Requirement:
In the records below, find the line holding "Expand the map" and the line holding "Task: Disable the". Set down both, with every line between them, exactly.

Records provided:
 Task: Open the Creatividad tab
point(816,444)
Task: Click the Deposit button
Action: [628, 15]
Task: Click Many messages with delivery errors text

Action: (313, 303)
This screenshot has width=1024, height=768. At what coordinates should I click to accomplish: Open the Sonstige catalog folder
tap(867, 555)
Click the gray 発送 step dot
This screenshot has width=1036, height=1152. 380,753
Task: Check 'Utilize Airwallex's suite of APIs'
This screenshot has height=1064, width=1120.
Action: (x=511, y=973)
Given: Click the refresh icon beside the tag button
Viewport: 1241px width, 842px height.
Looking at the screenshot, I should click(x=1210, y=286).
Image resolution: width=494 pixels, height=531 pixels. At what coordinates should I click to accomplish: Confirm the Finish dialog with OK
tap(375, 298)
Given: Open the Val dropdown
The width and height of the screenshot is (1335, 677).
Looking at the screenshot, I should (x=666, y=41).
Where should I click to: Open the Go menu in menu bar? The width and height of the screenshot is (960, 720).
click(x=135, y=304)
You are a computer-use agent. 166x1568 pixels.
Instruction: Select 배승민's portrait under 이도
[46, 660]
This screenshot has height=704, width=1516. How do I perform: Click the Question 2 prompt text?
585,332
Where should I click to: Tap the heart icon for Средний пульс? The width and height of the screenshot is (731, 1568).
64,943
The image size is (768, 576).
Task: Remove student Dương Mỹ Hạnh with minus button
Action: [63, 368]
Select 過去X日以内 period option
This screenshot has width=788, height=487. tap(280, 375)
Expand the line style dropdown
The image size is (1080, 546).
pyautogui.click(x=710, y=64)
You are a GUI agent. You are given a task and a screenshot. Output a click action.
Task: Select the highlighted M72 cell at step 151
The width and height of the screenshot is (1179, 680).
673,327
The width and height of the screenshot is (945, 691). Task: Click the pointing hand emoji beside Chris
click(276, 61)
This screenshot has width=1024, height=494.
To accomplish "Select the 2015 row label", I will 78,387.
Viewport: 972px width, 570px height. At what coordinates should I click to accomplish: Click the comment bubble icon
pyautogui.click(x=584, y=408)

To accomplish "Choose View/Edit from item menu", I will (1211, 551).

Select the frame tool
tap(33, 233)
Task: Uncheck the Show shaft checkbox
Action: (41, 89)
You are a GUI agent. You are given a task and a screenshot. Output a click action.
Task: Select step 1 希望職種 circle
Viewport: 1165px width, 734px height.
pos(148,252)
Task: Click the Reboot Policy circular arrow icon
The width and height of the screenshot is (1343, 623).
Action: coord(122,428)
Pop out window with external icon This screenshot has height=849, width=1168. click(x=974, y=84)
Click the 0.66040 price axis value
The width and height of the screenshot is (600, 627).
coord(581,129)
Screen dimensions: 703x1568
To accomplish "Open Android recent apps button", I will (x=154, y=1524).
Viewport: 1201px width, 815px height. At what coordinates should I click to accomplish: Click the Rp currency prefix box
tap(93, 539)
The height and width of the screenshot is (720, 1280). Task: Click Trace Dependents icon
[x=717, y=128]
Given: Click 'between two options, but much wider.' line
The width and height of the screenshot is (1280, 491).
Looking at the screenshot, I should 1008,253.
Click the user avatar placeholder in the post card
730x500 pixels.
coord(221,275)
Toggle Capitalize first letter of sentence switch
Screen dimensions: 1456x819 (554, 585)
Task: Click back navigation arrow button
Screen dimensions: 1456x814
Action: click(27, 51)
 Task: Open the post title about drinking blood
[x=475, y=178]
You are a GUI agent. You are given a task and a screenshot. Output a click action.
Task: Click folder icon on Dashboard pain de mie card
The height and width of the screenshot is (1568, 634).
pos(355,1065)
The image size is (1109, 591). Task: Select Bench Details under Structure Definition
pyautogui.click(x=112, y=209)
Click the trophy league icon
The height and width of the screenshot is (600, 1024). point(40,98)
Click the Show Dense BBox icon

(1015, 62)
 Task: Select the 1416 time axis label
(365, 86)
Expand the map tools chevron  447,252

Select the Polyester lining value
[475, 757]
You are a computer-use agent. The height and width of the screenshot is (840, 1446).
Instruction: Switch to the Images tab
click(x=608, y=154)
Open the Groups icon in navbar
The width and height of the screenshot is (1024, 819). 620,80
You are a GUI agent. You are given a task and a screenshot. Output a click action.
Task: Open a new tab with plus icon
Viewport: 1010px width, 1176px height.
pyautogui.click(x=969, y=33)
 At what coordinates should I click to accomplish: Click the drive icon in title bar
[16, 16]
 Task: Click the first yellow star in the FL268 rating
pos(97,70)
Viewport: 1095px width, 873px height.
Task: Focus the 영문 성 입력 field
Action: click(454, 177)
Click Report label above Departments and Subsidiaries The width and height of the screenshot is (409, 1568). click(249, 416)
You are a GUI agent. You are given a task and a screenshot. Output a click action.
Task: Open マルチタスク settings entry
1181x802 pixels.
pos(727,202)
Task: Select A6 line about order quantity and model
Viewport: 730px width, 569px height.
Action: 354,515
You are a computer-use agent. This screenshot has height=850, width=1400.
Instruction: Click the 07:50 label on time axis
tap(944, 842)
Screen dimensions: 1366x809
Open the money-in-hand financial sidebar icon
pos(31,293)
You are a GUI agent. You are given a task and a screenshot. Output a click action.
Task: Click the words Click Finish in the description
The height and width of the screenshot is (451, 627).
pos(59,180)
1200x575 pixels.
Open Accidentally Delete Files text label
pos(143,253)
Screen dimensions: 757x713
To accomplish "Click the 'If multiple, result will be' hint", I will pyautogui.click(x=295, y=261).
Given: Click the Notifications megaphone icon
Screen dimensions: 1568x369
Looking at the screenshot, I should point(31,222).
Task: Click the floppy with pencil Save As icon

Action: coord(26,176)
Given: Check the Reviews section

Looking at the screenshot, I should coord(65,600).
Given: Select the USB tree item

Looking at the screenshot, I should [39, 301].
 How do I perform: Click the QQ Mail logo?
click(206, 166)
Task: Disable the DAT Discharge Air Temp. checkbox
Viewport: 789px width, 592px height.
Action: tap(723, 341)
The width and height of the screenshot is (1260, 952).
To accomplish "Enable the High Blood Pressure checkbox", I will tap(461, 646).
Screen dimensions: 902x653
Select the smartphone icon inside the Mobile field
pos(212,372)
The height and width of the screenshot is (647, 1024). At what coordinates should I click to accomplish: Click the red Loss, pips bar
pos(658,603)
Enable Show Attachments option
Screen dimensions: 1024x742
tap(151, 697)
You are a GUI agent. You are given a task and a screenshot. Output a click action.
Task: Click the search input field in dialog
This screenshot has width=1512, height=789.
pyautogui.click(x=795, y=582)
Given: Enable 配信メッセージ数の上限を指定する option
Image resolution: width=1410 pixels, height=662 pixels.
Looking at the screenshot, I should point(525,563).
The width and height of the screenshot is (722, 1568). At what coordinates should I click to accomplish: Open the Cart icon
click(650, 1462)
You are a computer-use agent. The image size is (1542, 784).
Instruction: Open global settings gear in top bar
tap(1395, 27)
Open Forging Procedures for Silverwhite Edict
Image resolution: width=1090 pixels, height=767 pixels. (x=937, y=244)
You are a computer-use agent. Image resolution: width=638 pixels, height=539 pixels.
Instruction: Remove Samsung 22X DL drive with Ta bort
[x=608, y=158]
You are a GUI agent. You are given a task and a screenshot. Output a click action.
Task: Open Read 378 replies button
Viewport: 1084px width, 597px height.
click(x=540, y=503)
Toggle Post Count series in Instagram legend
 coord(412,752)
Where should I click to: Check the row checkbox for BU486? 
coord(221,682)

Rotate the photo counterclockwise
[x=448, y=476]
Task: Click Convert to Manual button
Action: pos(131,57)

Response to this task:
Expand the map tools chevron  447,252

Select the Polyester lining value
[475, 757]
You are a computer-use agent. The height and width of the screenshot is (840, 1446).
Instruction: Switch to the Images tab
click(x=608, y=154)
Open the Groups icon in navbar
The width and height of the screenshot is (1024, 819). 620,80
You are a GUI agent. You are given a task and a screenshot. Output a click action.
Task: Open a new tab with plus icon
Viewport: 1010px width, 1176px height.
pyautogui.click(x=969, y=33)
 At what coordinates should I click to accomplish: Click the drive icon in title bar
[16, 16]
 Task: Click the first yellow star in the FL268 rating
pos(97,70)
Viewport: 1095px width, 873px height.
Task: Focus the 영문 성 입력 field
Action: click(454, 177)
Click Report label above Departments and Subsidiaries The width and height of the screenshot is (409, 1568). click(249, 416)
You are a GUI agent. You are given a task and a screenshot. Output a click action.
Task: Open マルチタスク settings entry
1181x802 pixels.
pos(727,202)
Task: Select A6 line about order quantity and model
Viewport: 730px width, 569px height.
Action: 354,515
You are a computer-use agent. This screenshot has height=850, width=1400.
Instruction: Click the 07:50 label on time axis
tap(944, 842)
Screen dimensions: 1366x809
Open the money-in-hand financial sidebar icon
pos(31,293)
You are a GUI agent. You are given a task and a screenshot. Output a click action.
Task: Click the words Click Finish in the description
The height and width of the screenshot is (451, 627).
pos(59,180)
1200x575 pixels.
Open Accidentally Delete Files text label
pos(143,253)
Screen dimensions: 757x713
To accomplish "Click the 'If multiple, result will be' hint", I will pyautogui.click(x=295, y=261).
Given: Click the Notifications megaphone icon
Screen dimensions: 1568x369
Looking at the screenshot, I should point(31,222).
Task: Click the floppy with pencil Save As icon

Action: coord(26,176)
Given: Check the Reviews section

Looking at the screenshot, I should coord(65,600).
Given: Select the USB tree item

Looking at the screenshot, I should [39, 301].
 How do I perform: Click the QQ Mail logo?
click(206, 166)
Task: Disable the DAT Discharge Air Temp. checkbox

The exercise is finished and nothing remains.